(Saved entries)
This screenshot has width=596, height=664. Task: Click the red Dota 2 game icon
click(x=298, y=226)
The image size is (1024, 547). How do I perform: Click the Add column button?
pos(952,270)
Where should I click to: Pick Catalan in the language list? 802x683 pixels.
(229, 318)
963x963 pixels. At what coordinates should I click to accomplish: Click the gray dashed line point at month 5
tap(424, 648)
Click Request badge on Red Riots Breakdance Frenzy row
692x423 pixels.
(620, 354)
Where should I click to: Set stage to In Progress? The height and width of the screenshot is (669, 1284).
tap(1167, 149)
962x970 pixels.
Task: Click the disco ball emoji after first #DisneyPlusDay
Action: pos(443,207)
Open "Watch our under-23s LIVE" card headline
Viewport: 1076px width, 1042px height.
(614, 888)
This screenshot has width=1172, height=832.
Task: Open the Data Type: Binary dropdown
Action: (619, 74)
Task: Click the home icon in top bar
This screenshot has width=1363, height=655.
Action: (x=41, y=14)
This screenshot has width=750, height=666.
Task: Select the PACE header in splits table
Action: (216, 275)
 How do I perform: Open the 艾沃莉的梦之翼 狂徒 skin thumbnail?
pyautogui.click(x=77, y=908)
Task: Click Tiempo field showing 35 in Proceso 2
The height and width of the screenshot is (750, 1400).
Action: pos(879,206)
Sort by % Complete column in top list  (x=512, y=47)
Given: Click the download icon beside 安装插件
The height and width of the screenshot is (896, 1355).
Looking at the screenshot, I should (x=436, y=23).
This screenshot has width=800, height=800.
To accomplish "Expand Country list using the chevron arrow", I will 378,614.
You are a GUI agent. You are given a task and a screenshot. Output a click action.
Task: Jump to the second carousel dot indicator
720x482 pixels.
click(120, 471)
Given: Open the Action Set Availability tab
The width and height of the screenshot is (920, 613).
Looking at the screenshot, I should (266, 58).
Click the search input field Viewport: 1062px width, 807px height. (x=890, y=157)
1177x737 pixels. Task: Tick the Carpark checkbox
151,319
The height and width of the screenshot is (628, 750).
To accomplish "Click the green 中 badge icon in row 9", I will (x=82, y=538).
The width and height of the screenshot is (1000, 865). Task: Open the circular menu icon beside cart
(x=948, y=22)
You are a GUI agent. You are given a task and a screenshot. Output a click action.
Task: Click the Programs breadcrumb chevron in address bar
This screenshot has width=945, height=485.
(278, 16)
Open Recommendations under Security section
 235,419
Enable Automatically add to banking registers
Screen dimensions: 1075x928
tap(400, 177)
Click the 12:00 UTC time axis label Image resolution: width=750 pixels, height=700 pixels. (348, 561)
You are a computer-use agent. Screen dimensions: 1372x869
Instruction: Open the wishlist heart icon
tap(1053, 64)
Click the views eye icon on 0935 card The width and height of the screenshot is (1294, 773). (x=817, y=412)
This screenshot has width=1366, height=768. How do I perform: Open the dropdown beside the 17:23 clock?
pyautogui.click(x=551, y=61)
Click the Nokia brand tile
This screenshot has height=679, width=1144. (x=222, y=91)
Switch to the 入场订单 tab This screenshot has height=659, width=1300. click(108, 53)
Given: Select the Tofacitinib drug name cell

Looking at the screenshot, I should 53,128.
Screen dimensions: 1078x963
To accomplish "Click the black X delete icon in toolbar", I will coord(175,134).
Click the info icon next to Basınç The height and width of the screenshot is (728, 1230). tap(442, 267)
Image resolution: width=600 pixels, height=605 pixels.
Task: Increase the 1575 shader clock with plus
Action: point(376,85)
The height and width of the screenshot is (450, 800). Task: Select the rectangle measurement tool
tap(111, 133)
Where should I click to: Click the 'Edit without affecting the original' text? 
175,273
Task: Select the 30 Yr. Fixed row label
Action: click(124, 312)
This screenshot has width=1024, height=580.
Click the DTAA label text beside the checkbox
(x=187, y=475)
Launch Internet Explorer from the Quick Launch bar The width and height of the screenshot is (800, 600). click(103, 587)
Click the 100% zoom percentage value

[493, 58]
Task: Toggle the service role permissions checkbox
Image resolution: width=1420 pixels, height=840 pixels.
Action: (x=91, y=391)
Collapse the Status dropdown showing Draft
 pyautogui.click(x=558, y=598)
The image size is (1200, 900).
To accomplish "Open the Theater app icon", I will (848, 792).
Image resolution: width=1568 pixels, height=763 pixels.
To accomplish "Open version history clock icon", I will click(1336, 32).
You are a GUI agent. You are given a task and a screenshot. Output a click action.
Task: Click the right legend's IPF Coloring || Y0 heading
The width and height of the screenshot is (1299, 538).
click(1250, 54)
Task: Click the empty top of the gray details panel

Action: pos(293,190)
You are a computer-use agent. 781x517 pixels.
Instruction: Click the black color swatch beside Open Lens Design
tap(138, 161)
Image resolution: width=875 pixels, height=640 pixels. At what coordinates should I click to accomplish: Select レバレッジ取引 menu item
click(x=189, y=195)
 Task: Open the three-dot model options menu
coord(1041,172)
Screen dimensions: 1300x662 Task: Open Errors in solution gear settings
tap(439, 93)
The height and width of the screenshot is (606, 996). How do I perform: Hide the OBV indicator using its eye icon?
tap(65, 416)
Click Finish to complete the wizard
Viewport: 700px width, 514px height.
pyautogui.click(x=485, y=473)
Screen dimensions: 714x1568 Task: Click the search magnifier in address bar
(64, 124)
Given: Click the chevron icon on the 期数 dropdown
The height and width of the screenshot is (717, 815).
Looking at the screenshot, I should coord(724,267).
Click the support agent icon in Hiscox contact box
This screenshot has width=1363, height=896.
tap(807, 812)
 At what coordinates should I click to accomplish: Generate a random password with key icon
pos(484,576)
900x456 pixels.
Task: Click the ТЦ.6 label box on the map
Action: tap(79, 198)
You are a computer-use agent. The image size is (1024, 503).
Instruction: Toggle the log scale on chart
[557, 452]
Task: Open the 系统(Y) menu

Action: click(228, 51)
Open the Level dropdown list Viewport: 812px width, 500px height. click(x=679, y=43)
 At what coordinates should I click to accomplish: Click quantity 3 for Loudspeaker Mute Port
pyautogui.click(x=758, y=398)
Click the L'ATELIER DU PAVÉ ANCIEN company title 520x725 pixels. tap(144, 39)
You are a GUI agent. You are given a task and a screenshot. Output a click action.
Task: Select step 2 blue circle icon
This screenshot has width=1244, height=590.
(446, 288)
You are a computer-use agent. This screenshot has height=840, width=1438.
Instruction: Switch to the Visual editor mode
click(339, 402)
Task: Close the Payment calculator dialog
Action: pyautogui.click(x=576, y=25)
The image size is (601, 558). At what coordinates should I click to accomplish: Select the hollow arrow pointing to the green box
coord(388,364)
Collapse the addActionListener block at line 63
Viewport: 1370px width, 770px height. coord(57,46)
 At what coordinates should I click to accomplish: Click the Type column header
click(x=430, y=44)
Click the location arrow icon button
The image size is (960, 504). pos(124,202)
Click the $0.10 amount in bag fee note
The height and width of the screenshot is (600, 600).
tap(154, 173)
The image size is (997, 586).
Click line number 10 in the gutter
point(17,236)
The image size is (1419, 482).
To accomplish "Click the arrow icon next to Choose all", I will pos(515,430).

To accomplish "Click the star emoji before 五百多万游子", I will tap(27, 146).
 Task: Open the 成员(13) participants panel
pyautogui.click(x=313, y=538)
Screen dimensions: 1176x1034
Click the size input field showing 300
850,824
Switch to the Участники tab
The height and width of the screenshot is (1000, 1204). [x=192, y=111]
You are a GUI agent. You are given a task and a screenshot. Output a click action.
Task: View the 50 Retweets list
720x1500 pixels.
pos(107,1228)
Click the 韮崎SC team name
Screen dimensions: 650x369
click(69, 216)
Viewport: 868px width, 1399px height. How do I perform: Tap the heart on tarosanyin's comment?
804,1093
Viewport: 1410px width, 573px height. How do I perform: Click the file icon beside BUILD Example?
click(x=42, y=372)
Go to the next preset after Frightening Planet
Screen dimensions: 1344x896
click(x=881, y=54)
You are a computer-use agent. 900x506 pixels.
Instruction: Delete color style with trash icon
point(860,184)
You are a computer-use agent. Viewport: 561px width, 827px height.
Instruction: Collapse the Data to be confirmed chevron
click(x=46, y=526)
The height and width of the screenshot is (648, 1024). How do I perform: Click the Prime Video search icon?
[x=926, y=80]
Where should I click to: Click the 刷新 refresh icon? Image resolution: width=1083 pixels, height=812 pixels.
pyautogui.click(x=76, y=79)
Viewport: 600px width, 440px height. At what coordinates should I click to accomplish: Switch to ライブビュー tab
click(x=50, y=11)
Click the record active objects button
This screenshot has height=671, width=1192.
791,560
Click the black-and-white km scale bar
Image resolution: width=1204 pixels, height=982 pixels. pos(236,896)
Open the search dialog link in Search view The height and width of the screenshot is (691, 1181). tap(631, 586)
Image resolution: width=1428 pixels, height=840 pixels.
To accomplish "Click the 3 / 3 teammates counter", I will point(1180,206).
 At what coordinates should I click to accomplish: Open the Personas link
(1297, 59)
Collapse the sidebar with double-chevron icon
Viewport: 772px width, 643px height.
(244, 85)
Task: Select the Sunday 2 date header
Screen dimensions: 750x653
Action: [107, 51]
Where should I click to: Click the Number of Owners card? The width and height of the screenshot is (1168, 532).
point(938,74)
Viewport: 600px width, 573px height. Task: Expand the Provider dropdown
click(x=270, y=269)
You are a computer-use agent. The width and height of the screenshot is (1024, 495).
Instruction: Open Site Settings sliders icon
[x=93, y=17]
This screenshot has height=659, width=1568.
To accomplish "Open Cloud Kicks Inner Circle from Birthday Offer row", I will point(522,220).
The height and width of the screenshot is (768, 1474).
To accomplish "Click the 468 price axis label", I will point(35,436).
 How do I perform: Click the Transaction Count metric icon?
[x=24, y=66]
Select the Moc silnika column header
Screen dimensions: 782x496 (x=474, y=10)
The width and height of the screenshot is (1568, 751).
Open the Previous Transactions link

PROBLEM REQUIREMENTS:
Pick each line holding the word "computer" out of the data and copy it.

ANSWER TO THIS TASK:
You are a computer-use agent. Screen dimensions: 1372x869
You are a computer-use agent. 781x517 pixels.
You are a computer-use agent. The image size is (1024, 503).
You are a computer-use agent. This screenshot has height=840, width=1438.
You are a computer-use agent. 900x506 pixels.
You are a computer-use agent. Viewport: 561px width, 827px height.
You are a computer-use agent. The width and height of the screenshot is (1024, 495).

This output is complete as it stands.